# Problem details:
From the data below, return the exact lines starting at the line containing "has height=474, width=702." and ending at the line containing "Task: Select the large", both included, and nothing else.
=== Entries supplied ===
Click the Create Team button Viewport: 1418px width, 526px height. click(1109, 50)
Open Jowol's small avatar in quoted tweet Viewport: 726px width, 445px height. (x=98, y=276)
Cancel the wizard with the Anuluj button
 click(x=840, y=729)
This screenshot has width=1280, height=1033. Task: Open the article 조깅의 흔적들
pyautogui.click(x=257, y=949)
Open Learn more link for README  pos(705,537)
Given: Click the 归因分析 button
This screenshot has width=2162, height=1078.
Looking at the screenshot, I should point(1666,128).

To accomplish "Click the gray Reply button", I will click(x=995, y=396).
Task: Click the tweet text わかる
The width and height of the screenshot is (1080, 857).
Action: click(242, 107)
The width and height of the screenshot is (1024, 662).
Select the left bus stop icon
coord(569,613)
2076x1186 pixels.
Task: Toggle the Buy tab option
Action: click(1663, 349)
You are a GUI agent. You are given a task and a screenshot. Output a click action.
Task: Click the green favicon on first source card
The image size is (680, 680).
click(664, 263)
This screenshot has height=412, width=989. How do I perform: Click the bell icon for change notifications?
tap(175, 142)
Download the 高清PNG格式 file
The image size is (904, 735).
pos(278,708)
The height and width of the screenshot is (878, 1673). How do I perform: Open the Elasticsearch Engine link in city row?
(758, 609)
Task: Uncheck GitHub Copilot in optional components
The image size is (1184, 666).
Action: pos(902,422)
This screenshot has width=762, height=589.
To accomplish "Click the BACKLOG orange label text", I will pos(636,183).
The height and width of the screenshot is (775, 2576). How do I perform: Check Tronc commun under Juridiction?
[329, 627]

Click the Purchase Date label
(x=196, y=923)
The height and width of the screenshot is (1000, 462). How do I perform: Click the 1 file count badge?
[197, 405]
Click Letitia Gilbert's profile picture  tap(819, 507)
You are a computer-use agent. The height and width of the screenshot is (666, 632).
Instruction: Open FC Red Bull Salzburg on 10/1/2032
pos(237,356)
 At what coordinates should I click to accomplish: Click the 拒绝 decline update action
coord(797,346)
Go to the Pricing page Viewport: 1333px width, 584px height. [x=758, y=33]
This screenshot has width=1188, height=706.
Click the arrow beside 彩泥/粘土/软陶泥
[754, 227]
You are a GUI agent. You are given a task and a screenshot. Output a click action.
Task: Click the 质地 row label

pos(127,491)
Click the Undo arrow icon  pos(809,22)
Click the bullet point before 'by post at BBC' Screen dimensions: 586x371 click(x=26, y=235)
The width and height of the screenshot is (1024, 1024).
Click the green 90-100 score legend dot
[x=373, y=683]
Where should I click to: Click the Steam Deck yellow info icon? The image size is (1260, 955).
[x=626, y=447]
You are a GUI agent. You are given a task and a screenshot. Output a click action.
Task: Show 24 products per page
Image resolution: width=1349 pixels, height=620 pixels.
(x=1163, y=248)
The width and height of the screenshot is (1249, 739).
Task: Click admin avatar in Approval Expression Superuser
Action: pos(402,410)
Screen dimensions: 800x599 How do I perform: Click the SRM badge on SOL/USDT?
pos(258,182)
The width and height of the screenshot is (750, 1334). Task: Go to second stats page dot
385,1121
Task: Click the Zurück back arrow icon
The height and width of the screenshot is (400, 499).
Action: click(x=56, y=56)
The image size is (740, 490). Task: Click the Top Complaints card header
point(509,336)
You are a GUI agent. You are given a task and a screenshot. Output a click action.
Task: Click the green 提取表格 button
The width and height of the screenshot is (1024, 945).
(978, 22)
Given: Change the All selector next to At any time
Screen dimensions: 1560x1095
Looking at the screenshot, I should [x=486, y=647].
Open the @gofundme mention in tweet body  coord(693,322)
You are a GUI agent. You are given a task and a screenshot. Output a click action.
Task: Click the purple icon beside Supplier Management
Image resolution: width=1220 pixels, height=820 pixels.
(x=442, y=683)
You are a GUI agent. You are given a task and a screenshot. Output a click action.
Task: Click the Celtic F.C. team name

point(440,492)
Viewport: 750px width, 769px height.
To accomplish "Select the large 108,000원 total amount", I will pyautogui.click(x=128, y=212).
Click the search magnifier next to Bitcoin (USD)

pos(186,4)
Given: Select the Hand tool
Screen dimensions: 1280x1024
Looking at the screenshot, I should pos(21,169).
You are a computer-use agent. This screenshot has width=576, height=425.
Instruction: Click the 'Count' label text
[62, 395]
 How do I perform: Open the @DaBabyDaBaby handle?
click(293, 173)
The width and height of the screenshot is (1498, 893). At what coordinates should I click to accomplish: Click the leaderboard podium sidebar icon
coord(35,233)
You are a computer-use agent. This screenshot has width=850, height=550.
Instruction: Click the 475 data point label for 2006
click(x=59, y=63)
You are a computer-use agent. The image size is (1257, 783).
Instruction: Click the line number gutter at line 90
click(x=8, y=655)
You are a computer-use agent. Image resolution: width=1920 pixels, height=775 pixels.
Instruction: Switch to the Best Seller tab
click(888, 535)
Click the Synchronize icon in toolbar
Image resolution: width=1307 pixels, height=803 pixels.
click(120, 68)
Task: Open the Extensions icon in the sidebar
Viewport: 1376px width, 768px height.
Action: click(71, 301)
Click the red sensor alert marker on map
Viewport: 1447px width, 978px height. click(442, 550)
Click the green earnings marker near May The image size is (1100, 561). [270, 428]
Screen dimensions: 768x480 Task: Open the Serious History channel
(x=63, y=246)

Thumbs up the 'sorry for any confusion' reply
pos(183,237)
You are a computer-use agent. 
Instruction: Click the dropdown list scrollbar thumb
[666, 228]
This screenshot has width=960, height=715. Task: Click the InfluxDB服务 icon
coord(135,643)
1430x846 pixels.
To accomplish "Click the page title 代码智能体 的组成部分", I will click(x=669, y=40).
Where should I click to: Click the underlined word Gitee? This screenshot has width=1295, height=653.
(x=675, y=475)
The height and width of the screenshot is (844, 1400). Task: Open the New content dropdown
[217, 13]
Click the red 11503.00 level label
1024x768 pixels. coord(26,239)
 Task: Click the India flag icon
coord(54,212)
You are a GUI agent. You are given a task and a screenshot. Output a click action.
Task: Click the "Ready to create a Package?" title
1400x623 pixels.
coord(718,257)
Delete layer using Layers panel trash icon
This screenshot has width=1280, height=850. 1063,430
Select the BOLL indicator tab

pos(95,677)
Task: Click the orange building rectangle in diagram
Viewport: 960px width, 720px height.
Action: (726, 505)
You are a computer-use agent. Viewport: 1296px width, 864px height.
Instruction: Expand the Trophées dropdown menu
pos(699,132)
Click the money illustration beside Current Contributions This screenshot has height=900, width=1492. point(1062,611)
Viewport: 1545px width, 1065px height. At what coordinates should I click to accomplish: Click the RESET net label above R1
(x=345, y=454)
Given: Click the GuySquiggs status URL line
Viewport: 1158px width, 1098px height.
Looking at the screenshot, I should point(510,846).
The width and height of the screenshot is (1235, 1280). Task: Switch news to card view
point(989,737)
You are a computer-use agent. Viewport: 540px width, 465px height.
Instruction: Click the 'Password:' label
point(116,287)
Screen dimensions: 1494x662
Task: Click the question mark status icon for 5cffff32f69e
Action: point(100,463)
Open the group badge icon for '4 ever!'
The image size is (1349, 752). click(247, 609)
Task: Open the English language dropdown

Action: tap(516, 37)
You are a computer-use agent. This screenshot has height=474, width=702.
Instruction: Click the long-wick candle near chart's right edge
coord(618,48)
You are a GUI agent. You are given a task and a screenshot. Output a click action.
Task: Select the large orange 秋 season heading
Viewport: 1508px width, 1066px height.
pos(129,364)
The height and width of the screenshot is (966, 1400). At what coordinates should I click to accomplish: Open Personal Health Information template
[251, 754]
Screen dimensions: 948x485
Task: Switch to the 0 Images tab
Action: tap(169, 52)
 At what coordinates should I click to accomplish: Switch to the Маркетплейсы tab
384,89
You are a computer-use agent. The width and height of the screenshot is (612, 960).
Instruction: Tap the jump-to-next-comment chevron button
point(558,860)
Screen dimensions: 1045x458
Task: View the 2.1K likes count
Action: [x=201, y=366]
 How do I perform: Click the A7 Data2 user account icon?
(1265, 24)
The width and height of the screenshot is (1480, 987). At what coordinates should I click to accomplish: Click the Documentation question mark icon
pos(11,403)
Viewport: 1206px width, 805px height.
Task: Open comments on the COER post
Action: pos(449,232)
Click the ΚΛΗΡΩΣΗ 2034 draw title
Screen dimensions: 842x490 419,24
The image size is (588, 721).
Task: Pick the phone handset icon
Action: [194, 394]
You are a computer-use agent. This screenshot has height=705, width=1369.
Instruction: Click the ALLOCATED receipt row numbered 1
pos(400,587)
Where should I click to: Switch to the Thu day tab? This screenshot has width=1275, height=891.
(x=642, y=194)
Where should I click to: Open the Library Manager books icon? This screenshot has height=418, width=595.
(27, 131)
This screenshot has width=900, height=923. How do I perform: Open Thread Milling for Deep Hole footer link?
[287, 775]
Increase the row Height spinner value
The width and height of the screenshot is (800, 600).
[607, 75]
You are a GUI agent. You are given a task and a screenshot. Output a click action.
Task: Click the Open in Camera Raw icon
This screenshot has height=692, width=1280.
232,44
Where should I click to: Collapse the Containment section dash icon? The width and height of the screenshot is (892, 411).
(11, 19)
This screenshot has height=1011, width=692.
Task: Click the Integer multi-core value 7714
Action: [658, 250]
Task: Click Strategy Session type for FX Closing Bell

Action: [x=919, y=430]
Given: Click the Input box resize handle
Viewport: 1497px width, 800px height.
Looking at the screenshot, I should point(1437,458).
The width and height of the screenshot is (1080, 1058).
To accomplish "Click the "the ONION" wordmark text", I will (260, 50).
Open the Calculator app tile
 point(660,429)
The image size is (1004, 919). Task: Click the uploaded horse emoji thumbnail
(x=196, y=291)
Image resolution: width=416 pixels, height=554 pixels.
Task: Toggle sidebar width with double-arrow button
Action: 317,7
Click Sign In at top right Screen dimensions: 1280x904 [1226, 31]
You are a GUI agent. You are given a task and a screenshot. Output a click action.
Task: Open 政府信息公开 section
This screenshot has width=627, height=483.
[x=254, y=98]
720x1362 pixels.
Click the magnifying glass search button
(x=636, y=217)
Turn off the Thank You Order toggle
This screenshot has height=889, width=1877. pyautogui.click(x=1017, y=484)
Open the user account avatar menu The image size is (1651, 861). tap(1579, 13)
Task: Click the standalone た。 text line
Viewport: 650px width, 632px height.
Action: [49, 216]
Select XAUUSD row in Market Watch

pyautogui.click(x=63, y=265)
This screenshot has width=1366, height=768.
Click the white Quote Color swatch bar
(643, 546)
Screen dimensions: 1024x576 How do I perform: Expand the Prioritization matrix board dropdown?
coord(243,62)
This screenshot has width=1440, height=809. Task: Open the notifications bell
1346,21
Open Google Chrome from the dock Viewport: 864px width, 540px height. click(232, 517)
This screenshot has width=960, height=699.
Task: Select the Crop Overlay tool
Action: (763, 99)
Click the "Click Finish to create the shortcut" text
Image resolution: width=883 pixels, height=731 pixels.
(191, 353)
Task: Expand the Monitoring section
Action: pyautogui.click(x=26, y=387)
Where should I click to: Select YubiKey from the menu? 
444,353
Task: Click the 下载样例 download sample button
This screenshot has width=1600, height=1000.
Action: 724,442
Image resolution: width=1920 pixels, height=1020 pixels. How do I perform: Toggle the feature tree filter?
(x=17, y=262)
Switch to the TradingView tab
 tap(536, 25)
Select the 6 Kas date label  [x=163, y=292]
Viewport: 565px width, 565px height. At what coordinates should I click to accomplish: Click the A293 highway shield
===
# Solution to this exercise:
You are a computer-use agent. This screenshot has height=474, width=702.
Instruction: Click the long-wick candle near chart's right edge
coord(618,48)
You are a GUI agent. You are given a task and a screenshot. Output a click action.
Task: Select the large orange 秋 season heading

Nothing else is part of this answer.